Величайшим достижением Эйхмана в Венгрии стали лично им налаженные контакты. Задействовал он главным образом троих: Ласло Эндре — за ярый антисемитизм даже Хорти называл его «больным», — которого недавно назначили статс-секретарем по политическим (еврейским) вопросам в министерстве внутренних дел; Ласло Баки — также заместитель секретаря в министерстве иностранных дел, он курировал жандармерию, венгерскую полицию; и подполковника полиции Ференчи, непосредственно отвечавшего за депортации. Опираясь на них, Эйхман мог быть уверенным, что все — принятие необходимых Декретов и «концентрация» евреев в провинциях — будет сделано «со скоростью молнии». В Вене созвали особое совещание с участием чиновников министерства железнодорожного транспорта рейха, так как этот вопрос был связан с перевозкой почти миллиона человек. Коменданта Освенцима Хёсса об этих планах проинформировал его непосредственный начальник генерал Рихард Глюке из главного административно-экономического управления. Хёсс приказал построить новую железнодорожную ветку, по которой вагоны подходили бы практически к крематорию; число «команд смерти», обслуживавших газовые камеры, было увеличено с 224 до 860 — так что все было готово для умерщвления от шести до двенадцати тысяч человек в день. Когда в мае 1944 года эшелоны начали прибывать, для работы было оставлено совсем немного трудоспособных заключенных, и работали они на плавильном заводе Круппа в Освенциме.

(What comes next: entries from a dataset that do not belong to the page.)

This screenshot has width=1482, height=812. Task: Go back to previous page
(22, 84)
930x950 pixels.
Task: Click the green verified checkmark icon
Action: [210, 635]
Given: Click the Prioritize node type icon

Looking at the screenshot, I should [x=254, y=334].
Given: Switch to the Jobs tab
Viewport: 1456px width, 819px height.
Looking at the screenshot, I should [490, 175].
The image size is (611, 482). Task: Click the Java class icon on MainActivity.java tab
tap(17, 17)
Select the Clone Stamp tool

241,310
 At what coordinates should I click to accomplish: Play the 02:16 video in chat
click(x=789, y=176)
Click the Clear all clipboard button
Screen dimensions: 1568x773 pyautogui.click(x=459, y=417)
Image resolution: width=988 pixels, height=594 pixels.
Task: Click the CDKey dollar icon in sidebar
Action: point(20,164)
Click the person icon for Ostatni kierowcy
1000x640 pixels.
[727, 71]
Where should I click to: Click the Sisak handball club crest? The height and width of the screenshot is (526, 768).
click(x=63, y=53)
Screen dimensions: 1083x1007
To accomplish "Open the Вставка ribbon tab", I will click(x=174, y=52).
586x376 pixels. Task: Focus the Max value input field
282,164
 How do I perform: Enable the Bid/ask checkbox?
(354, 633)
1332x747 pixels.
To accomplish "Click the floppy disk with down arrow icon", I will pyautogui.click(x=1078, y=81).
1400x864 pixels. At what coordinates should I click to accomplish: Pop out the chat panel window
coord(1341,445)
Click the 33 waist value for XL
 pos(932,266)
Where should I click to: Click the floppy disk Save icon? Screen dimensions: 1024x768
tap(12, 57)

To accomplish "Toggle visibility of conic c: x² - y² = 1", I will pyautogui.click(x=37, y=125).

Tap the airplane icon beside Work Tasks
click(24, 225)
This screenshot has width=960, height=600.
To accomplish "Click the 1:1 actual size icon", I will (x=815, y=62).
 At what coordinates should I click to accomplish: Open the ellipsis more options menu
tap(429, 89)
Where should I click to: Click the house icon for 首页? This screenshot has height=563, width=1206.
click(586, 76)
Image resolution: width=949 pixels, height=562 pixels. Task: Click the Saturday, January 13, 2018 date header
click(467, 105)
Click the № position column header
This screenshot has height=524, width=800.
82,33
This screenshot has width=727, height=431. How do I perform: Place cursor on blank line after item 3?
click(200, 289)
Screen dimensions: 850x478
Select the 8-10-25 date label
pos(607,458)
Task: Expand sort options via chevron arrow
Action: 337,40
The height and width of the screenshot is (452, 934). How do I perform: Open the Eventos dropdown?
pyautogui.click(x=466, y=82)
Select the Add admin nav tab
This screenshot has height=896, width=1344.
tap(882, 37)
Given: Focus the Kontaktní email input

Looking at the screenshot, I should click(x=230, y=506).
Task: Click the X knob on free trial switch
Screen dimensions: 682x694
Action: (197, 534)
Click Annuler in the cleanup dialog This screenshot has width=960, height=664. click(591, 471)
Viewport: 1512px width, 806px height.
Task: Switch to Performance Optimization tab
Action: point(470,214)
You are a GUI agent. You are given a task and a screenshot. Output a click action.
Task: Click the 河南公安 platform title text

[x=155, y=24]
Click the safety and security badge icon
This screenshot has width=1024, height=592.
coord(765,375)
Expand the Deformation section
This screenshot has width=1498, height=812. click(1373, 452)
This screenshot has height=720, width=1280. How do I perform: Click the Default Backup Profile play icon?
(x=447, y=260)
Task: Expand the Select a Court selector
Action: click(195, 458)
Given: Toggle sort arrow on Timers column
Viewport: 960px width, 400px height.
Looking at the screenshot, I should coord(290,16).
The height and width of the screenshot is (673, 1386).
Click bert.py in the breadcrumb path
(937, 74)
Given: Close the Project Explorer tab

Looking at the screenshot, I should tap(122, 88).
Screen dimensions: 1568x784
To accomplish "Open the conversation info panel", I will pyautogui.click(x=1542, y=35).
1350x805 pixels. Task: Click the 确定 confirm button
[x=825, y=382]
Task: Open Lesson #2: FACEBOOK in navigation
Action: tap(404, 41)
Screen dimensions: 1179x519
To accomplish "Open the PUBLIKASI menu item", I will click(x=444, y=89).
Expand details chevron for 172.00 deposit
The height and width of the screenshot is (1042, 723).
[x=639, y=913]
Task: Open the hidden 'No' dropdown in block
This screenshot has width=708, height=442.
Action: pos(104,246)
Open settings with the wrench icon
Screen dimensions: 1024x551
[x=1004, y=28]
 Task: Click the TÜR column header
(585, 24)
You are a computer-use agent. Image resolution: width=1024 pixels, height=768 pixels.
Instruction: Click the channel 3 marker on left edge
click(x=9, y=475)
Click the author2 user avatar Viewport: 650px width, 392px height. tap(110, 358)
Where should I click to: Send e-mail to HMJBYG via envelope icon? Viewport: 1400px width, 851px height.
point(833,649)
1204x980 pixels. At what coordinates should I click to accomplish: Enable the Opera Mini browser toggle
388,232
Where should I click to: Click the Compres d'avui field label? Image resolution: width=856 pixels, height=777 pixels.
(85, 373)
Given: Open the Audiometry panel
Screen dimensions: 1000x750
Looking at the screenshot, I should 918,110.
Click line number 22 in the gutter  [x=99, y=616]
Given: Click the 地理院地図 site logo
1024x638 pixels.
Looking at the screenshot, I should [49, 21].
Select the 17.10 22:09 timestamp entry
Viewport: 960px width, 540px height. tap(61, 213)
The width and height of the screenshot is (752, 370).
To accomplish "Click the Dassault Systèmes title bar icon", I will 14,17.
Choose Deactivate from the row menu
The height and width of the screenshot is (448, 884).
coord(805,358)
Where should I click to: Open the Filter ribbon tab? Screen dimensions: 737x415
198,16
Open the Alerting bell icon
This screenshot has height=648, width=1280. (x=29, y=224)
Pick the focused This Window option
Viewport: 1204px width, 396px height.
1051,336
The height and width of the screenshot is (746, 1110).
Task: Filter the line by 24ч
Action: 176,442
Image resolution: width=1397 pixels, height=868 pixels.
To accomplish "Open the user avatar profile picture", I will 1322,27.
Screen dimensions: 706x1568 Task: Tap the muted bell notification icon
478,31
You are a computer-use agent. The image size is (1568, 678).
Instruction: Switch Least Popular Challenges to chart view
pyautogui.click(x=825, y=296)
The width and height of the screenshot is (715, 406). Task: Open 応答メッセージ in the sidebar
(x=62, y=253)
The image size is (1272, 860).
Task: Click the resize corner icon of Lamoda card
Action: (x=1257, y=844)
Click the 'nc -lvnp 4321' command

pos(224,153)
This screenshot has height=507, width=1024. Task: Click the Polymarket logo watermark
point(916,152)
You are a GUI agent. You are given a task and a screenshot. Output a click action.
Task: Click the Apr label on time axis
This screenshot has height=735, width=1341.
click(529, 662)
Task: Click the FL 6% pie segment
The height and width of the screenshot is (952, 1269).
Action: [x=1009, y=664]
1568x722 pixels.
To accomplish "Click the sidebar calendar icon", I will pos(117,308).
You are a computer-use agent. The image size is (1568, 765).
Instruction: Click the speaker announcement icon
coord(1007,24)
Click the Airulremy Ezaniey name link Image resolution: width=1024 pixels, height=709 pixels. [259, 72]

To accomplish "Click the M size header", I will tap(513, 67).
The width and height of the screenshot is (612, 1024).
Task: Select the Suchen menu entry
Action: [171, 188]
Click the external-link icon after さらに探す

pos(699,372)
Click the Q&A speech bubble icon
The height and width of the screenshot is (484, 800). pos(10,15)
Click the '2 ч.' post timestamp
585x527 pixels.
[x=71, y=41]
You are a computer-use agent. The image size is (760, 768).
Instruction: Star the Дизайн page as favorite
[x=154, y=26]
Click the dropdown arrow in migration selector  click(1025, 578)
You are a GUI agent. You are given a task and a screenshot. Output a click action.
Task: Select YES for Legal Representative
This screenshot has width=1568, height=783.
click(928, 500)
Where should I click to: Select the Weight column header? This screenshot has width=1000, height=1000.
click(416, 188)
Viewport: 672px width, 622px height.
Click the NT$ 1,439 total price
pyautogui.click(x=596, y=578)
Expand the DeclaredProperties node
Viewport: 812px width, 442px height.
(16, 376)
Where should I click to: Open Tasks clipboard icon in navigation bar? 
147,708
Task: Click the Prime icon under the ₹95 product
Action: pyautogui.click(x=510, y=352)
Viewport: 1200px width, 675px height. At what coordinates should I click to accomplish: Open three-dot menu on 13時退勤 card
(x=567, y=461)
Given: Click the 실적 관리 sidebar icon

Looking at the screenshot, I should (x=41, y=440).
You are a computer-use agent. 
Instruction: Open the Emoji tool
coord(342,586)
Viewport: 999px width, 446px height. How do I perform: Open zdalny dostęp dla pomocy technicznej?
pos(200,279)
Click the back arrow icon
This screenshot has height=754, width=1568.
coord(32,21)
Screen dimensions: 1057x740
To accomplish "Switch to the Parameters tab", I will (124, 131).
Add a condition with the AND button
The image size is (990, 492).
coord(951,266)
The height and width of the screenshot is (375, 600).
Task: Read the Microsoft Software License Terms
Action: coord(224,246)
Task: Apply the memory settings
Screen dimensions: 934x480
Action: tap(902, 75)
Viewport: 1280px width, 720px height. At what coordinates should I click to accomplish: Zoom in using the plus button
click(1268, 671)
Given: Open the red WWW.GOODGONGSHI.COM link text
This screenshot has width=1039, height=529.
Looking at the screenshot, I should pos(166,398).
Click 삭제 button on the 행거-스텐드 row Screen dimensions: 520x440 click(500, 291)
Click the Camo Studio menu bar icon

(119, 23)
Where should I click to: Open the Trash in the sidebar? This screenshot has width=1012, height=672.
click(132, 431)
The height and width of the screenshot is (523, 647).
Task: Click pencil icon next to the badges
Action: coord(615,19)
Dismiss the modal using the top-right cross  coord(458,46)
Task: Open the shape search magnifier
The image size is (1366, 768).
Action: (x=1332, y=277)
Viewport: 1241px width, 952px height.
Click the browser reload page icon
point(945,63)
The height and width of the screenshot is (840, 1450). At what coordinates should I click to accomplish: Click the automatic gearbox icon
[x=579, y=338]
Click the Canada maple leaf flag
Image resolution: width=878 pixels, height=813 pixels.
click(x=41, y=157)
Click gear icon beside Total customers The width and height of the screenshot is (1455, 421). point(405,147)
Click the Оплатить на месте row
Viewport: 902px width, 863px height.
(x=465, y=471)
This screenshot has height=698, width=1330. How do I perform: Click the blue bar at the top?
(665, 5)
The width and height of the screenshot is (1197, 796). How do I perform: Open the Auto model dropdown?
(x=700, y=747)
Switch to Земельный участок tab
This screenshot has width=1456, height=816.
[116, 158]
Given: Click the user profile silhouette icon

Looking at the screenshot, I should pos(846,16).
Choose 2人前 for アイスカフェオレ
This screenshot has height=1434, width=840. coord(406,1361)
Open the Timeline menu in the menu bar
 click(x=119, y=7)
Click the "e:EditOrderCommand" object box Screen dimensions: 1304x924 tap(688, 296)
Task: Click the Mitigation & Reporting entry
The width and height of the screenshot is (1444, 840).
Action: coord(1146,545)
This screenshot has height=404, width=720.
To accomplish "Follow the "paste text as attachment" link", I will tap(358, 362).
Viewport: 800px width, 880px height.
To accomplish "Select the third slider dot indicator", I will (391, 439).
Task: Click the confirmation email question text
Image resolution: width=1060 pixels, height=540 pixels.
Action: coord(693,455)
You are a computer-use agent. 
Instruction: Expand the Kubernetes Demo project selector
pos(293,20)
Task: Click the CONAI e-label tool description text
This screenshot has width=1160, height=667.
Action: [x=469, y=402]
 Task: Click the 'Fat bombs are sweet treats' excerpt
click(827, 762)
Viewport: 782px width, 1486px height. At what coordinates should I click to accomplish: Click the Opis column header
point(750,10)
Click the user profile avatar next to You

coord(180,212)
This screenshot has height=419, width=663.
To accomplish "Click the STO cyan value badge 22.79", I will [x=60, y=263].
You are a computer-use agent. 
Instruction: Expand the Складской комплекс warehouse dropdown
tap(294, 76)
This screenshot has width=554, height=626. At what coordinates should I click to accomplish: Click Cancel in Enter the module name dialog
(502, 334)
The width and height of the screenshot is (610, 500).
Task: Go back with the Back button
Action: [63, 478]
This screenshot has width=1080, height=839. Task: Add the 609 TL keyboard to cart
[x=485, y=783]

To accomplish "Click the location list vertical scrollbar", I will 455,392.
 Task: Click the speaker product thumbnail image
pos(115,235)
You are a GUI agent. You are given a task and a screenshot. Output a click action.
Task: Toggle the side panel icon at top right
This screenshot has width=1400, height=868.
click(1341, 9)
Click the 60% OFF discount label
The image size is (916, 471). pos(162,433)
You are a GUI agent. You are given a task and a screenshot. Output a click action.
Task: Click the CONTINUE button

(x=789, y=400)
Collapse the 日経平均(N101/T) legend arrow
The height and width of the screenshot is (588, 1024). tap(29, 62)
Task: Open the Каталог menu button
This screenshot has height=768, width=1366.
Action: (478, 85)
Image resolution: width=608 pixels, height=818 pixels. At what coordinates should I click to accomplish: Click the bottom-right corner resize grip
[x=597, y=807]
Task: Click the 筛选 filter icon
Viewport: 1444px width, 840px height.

= На небольшом заводе Круппа «Бертаверк» использовалась рабочая сила еврейских заключенных, содержание и состояние этих людей было чудовищным даже по меркам рабочих бригад в лагерях смерти. =
Вся операция в Венгрии продолжалась менее двух месяцев и внезапно прекратилась в начале июля. Она, благодаря в первую очередь сионистам, была освещена в печати гораздо полнее, чем любая другая фаза еврейской трагедии, и на Хорти обрушился шквал протестов из нейтральных стран и из Ватикана. Хотя папский нунций посчитал нужным пояснить, что протест Ватикана происходит не «из ложного чувства сострадания» — фраза, которая, вероятно, станет вечным памятником тому, во что постоянные контакты и компромиссы с теми, кто проповедовал идею «беспощадной жестокости», превратили ментальность высших иерархов церкви. Швеция в который раз пошла по пути практических действий, распределяя въездные визы, Швейцария, Испания и Португалия последовали ее примеру, и в результате около тридцати трех тысяч евреев оказались в специально отведенных им домах в Будапеште, находящихся под защитой нейтральных стран. Союзники составили и опубликовали список из семидесяти известных им преступников, а Рузвельт направил ультиматум с угрозой:
«Если депортации не прекратятся, судьба Венгрии будет совсем не такой, какая ждет любую другую цивилизованную нацию».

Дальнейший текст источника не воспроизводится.